In other words, I'm not sure that the nineteenth century really possesses any more--or, for that matter, any fewer--historians with truly "popular" appeal. (And what do we mean by "popular"? Did John Q. Public enthusiastically read Carlyle's French Revolution? How many historians were in the same position as Stephen Hawking--bought to be shown off on the coffee table, not read?) Take a look, for example, at the current catalogue of the History Book Club, which features a combination of full-time academics with crossover appeal and full-time writers trying to make a living.
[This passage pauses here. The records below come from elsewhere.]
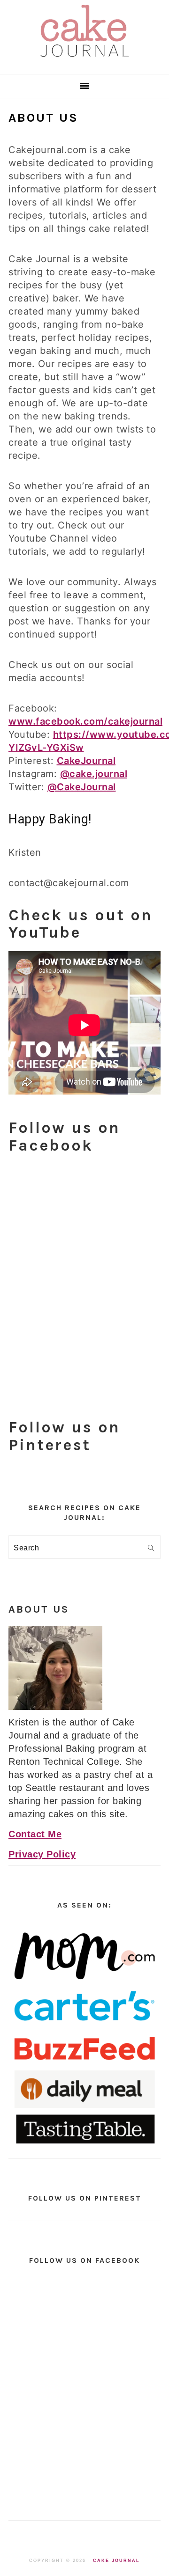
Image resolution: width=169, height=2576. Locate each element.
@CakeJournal (81, 787)
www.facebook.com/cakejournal (85, 721)
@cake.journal (94, 773)
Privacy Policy (42, 1854)
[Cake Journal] (84, 60)
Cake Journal (116, 2560)
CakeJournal (86, 760)
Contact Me (34, 1834)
That being said, I think that there's a real discrepancy between current academic interests and the popular demand for military history, especially WWII and the Civil War.

*--Actually, Strickland casts an interesting shadow over contemporary popular women's history. She's a kind of "bad foremother" figure for writers like Antonia Fraser.
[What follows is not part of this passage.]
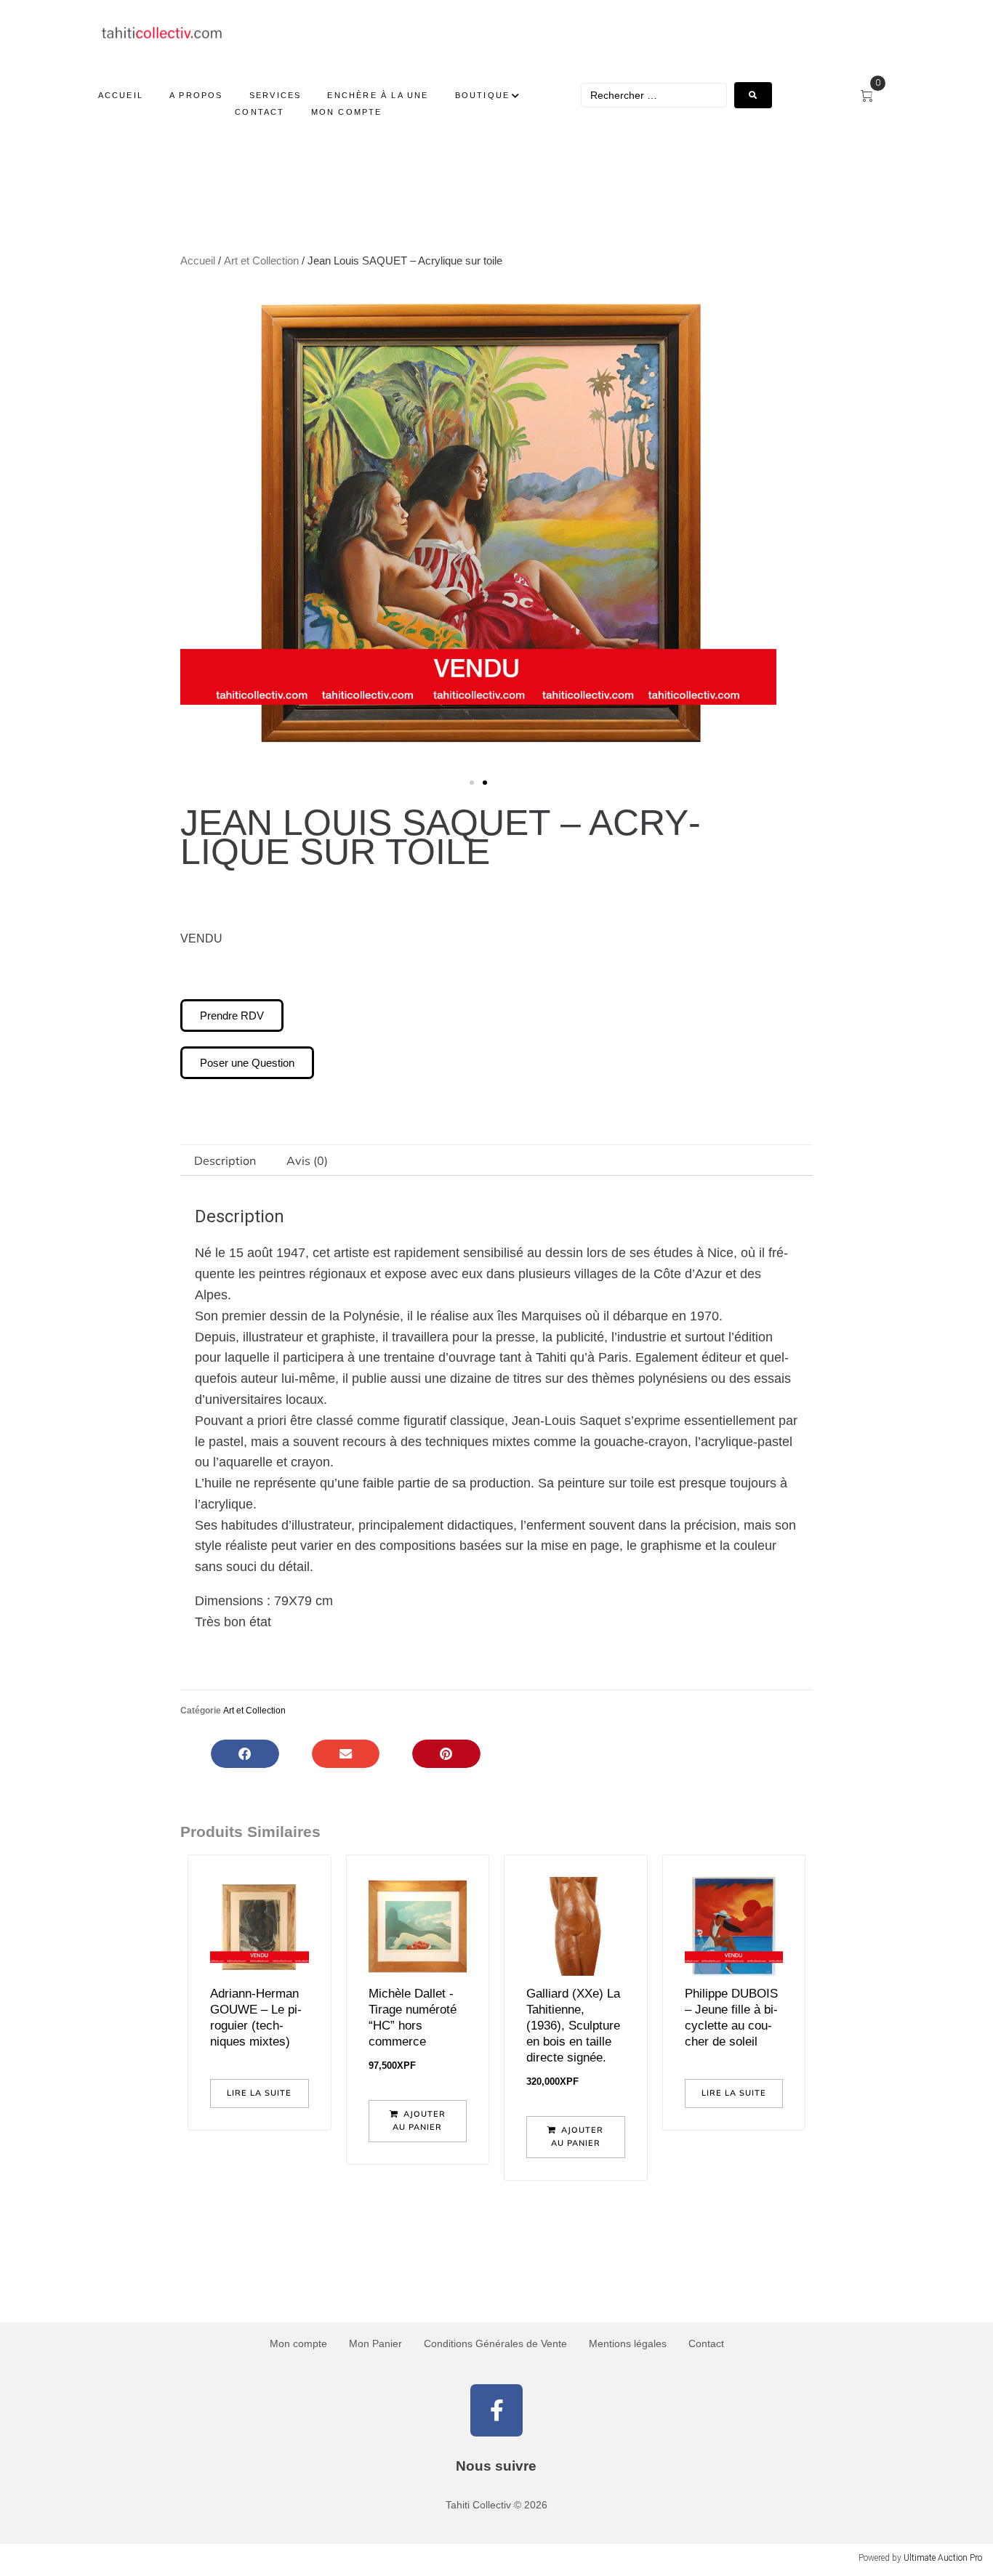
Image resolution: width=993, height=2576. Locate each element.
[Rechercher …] (654, 95)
**--Another actually: actually, it's a bit puzzling that nobody has mentioned just how many of those historians wore their political intentions on their sleeves; in fact, the major quarterlies and other literary journals often reviewed people like Macaulay or Froude according to expressly political criteria. Indeed, Stubbs argued that the study of modern history (a term with far more chronological expansiveness in his usage than in ours) was inescapably politicized. I'm not sure where I'm going with this point, other than to note that in our own age of hypersensitivity to political "agendas," it's a bit odd not to mention that nineteenth- (and eighteenth- ) century historians had similar issues.
***--While looser than our contemporary academic communal structures, this "open" community still came with all sorts of political pitfalls and no-go areas, especially if you were a clergyman-scholar.
****--As readers of this blog have noticed, I'm interested in Victorian religious fiction, especially historical novels. If you use the novelists as a barometer for "which ecclesiastical historians were popular," you'd come up with a sampling of writers who were, by and large, so far off the cutting edge as to be occupying the nearby cutting board; the only contemporary historian who appeared with any recognizable reliability was the Calvinist J. H. Merle d'Aubigne, a real evangelical shibboleth.